Cible des monarchies du Golfe

Deuxièmement, les équilibres internes à la coalition régionale ont accentué la marginalisation d’al-Islah. Les Émirats arabes unis ont progressivement acquis un rôle primordial sur le plan militaire, mettant en avant une stratégie et des alliances sans doute plus solides que celles engagées par l’Arabie saoudite. Les moyens déployés au sol, notamment à travers le recours à des mercenaires, ainsi qu’une politique de reconstruction ont permis aux Emirats de faire de l’ombre aux Saoudiens. En appui aux sudistes et aux salafistes, prêt à faire des compromis avec le clan de l’ancien président Saleh, et particulièrement son fils Ahmed, le pouvoir émirati a reconfiguré la politique yéménite de la coalition. Cette dynamique se trouve parfois en contradiction avec la politique menée par l’Arabie saoudite, mais ces tensions demeurent latentes. Dans ce nouvel équilibre, al-Islah a été exclu même si l’un de ses alliés, le général Ali Muhsin, reste encore vice-président et si le président Hadi n’a pas rompu avec al-Islah. Depuis juin 2017, la marginalisation d’al-Islah n’a fait que s’accentuer en raison de la crise entre le Qatar et ses partenaires du Conseil de Coopération du Golfe (Oman excepté) fondée sur des divergences concernant les Frères musulmans. Si en 2013 lorsqu’une première poussée de fièvre anti-Frères musulmans s’était développée, l’Arabie saoudite avait été en mesure d’éviter une ostracisation directe d’al-Islah, elle ne semble aujourd’hui plus en être capable, ni même le souhaiter, tant son gouvernement a fait de la lutte contre les islamistes un principe structurant de sa politique étrangère et un moyen pour affirmer son alliance avec les Emirats arabes unis.

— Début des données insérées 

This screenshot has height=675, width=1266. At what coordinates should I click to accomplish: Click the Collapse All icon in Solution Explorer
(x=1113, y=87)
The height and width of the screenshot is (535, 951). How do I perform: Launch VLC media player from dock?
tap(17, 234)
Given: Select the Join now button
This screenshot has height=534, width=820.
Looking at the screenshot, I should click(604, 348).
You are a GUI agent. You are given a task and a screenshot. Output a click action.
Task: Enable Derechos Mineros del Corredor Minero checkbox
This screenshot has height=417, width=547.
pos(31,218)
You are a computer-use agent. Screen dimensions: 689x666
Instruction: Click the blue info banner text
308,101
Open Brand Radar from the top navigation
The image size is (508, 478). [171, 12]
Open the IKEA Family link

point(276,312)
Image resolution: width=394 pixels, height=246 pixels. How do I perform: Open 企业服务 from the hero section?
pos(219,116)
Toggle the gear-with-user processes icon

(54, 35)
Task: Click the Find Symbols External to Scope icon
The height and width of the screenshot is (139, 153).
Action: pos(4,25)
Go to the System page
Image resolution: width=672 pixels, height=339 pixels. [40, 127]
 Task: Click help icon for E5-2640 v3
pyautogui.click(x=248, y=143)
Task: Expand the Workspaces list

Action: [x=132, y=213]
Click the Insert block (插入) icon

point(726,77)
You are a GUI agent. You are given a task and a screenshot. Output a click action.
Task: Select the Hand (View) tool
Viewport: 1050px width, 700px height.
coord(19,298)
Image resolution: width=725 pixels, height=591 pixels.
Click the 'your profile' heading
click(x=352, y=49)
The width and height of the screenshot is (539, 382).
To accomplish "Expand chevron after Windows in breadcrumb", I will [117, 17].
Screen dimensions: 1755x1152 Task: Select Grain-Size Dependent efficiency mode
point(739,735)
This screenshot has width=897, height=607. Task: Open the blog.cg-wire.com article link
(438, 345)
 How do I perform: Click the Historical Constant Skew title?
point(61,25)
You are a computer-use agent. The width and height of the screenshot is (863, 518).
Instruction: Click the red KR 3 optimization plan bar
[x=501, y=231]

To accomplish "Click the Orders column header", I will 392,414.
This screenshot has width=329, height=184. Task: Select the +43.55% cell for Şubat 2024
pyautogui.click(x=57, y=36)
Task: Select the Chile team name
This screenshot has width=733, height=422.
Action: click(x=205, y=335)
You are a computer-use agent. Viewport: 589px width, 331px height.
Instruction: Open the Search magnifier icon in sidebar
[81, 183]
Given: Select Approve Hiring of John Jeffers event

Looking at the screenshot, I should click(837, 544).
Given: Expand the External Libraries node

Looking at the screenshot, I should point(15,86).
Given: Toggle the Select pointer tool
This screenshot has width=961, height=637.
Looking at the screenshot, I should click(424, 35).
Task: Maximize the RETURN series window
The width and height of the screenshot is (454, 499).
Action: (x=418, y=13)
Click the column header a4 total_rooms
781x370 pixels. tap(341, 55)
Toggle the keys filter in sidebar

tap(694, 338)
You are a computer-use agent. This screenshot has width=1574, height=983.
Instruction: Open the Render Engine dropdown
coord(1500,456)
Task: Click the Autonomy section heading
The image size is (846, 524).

Reste que les alliances que les Frères musulmans avaient établies avec les confédérations tribales, l’expérience des cadres technocrates d’al-Islah, associés à l’Etat central n’ont pas disparu. De même, les Frères disposent d’un important réseau au sein des sphères caritatives, éducatives et commerçantes.  Si les temps sont durs pour les partisans et leaders d’al-Islah, comme pour les autres branches des Frères ailleurs dans le monde arabe, leur marginalisation ne rend pas compte d’une défaite idéologique ou même d’une rupture profonde avec les citoyens. Les alternatives peinent elles-mêmes à émerger et il est ainsi probable que, sous une forme ou une autre, les Frères musulmans demeurent un acteur central du paysage politique yéménite, et une partie significative d’un processus de paix qui reste encore à imaginer.